→ What needs to be done: Please format the data below as a JSON list of strings, one string per line, skipping blank lines and leaving the pictures out.

[Pointing data for text and elements]
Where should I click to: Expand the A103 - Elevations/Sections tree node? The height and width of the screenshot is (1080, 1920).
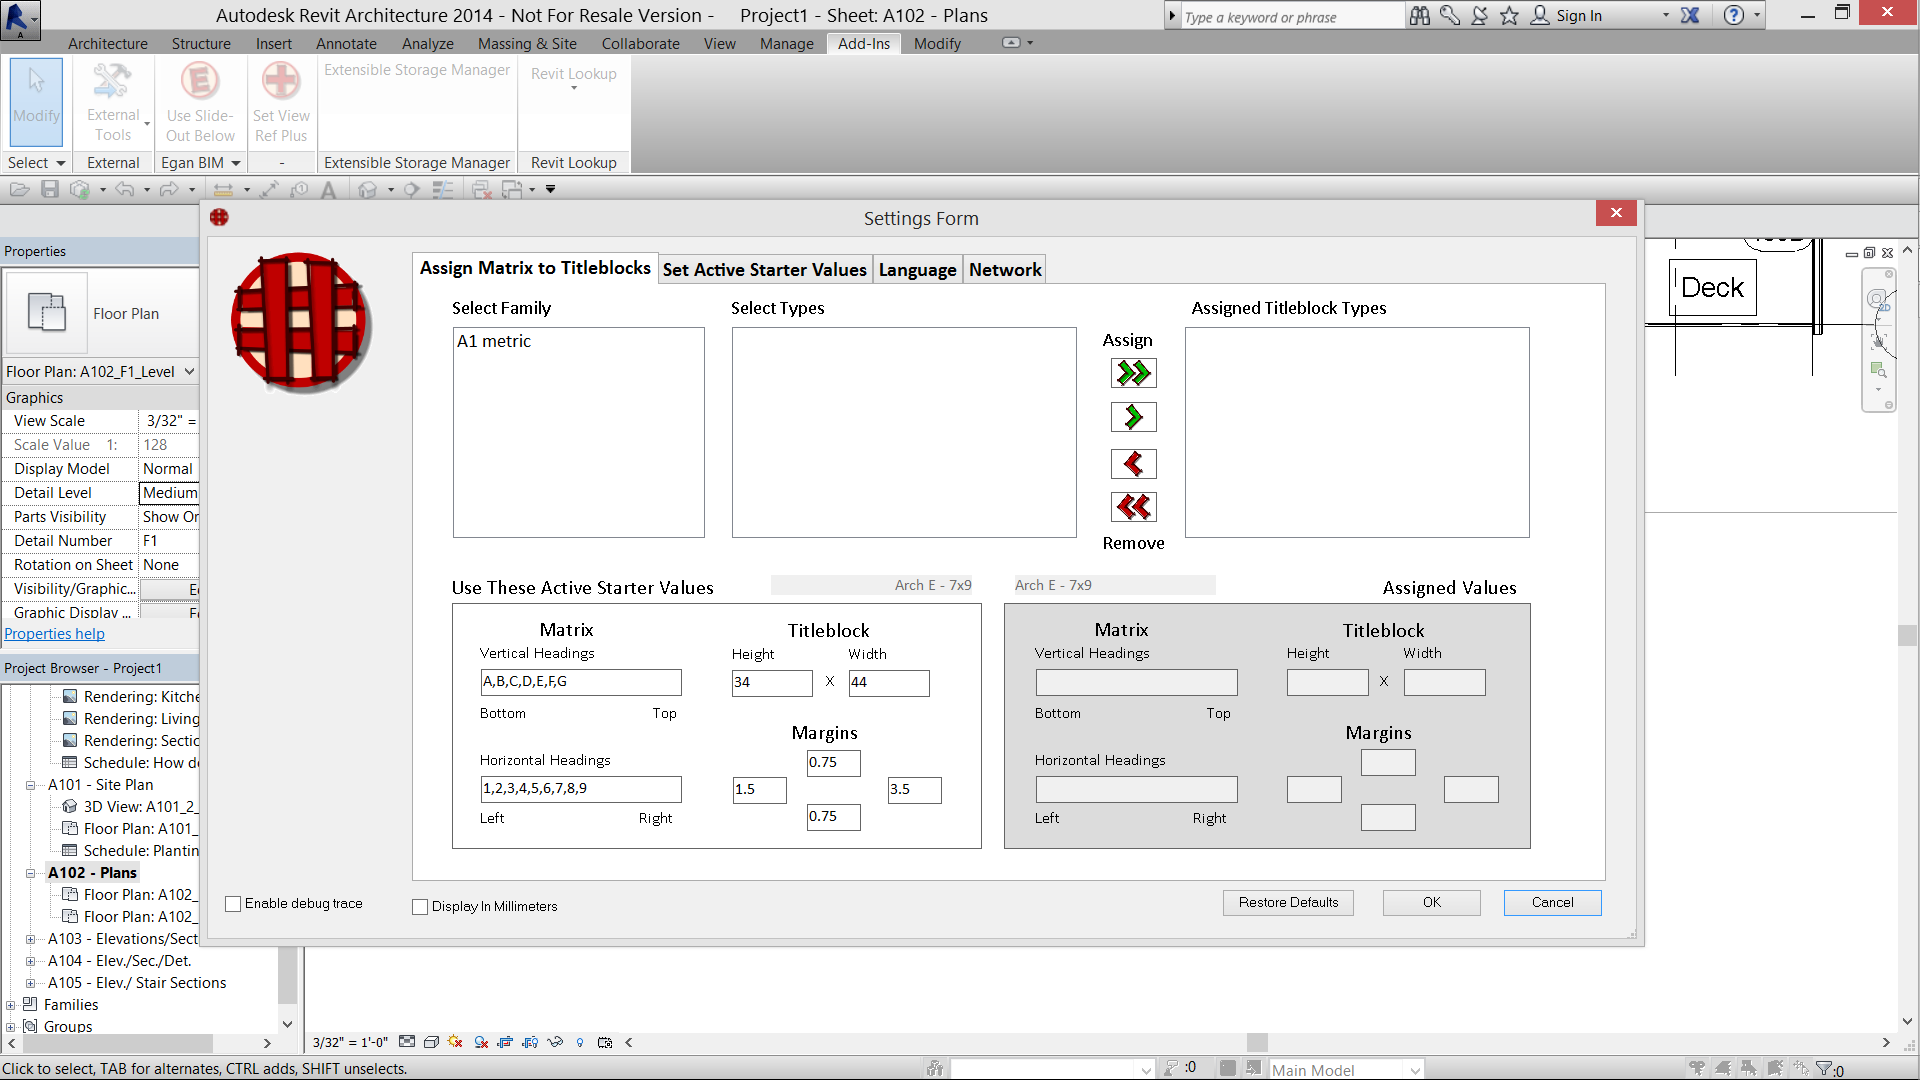point(30,939)
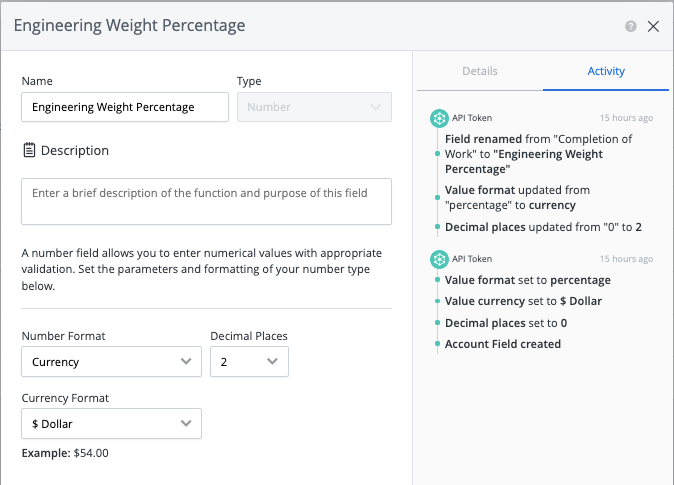Image resolution: width=674 pixels, height=485 pixels.
Task: Click the disabled Type dropdown
Action: tap(313, 107)
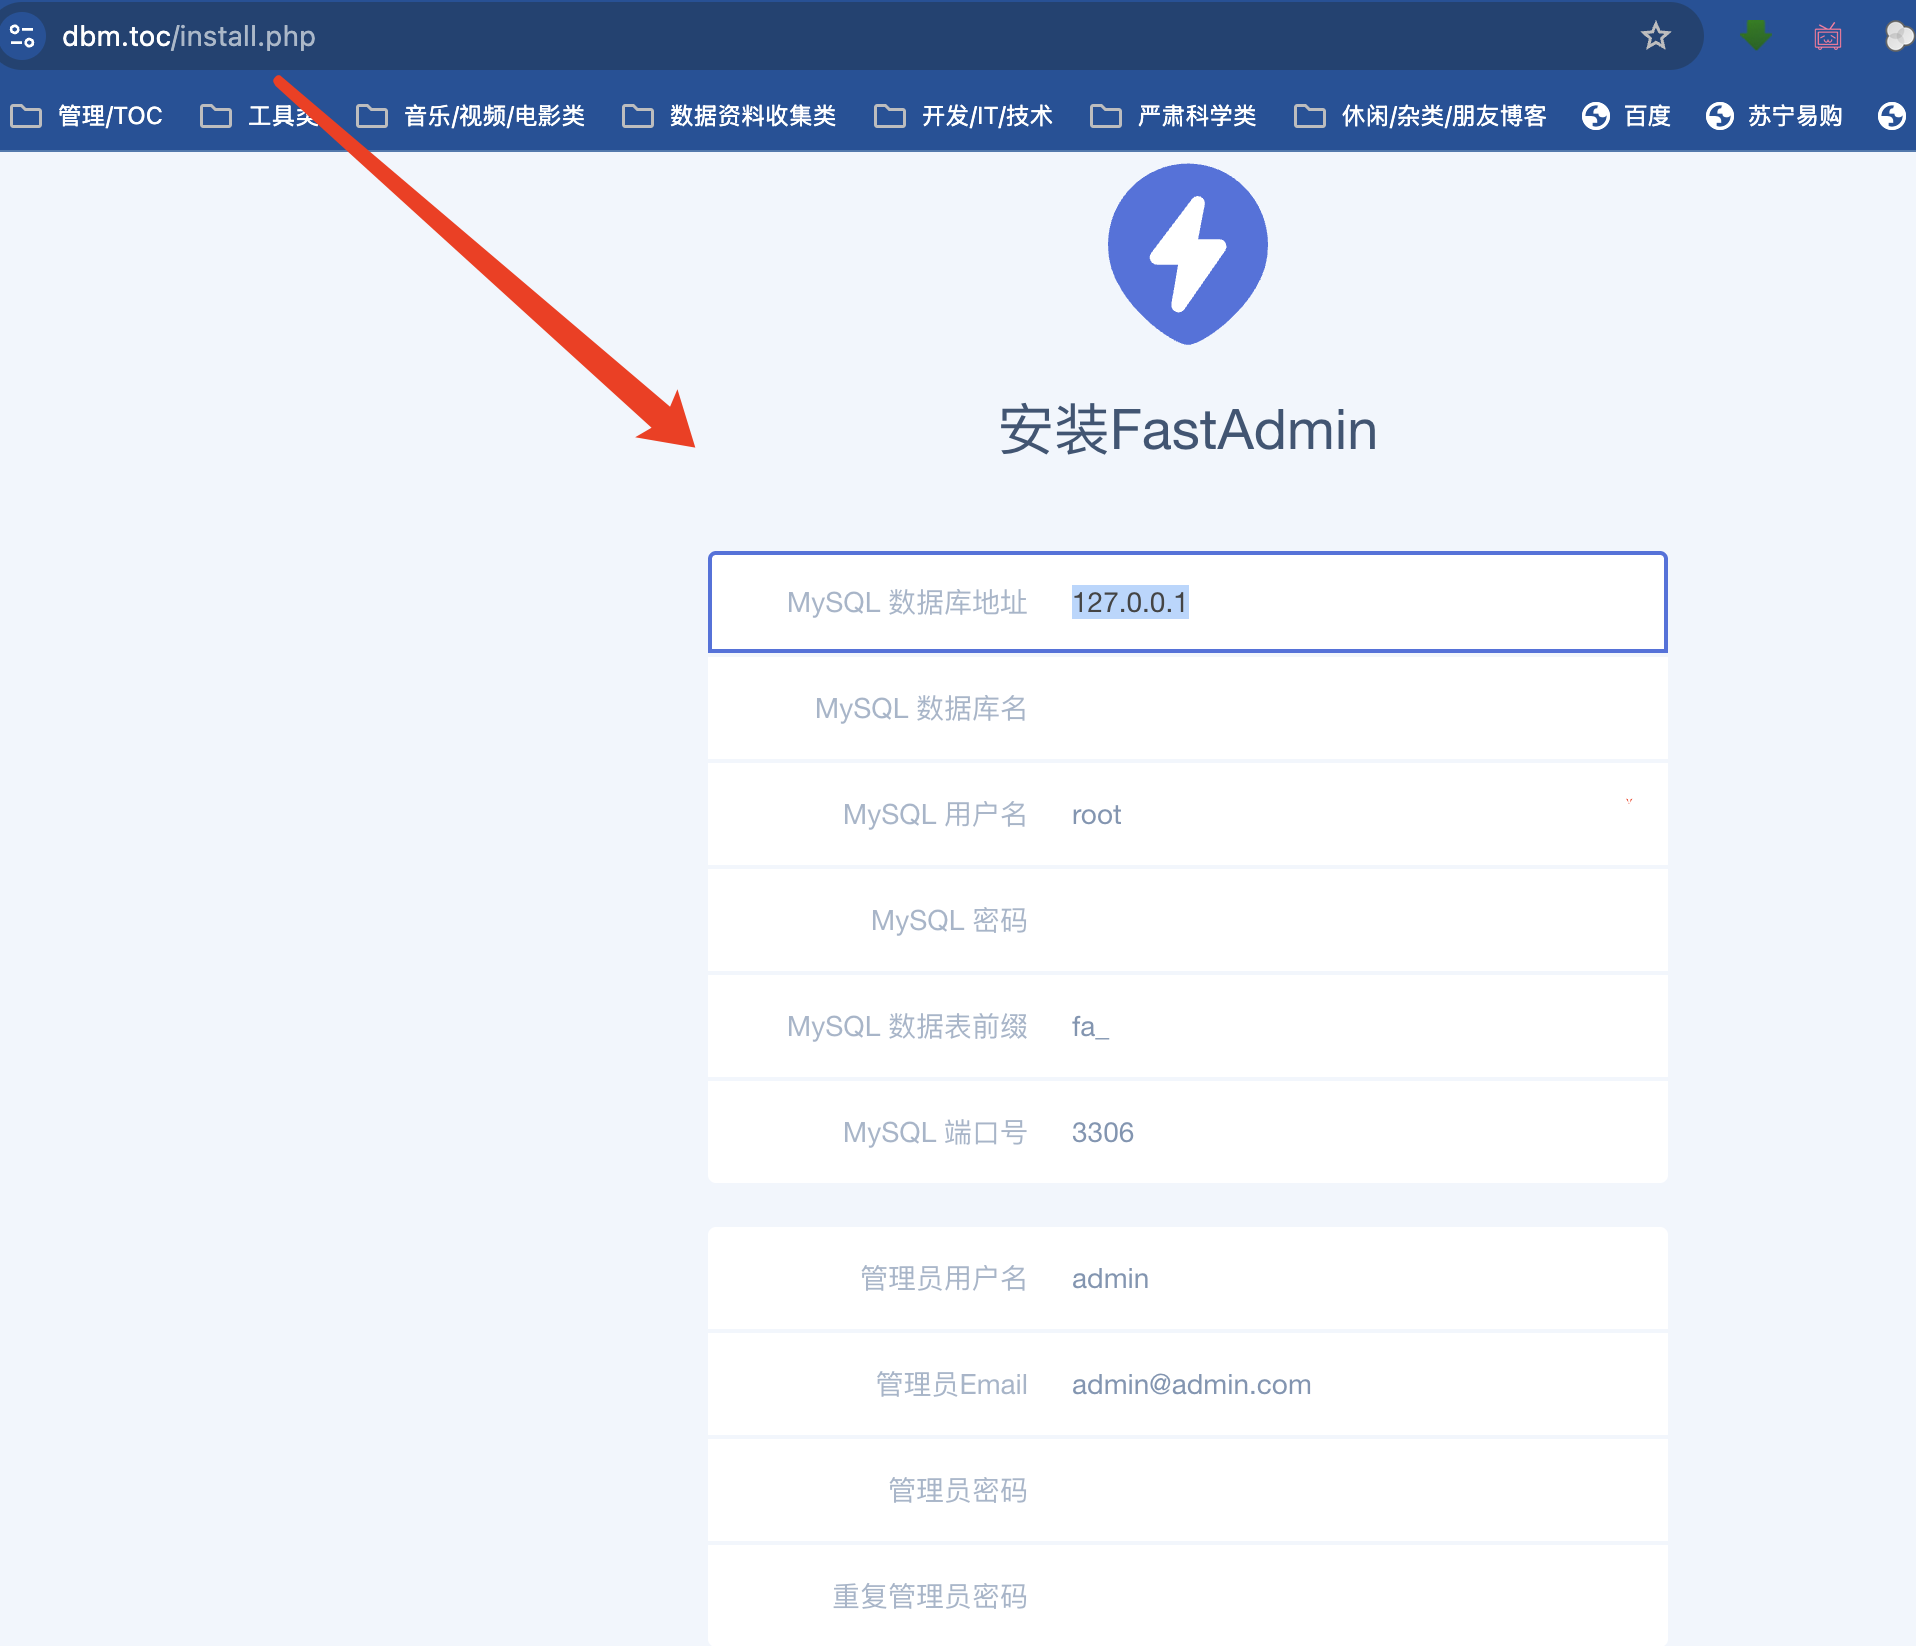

→ Answer below:
[
  "Where should I click to: Expand the A103 - Elevations/Sections tree node? The height and width of the screenshot is (1080, 1920).",
  "point(30,939)",
  "Image resolution: width=674 pixels, height=485 pixels.",
  "Task: Click the disabled Type dropdown",
  "Action: tap(313, 107)"
]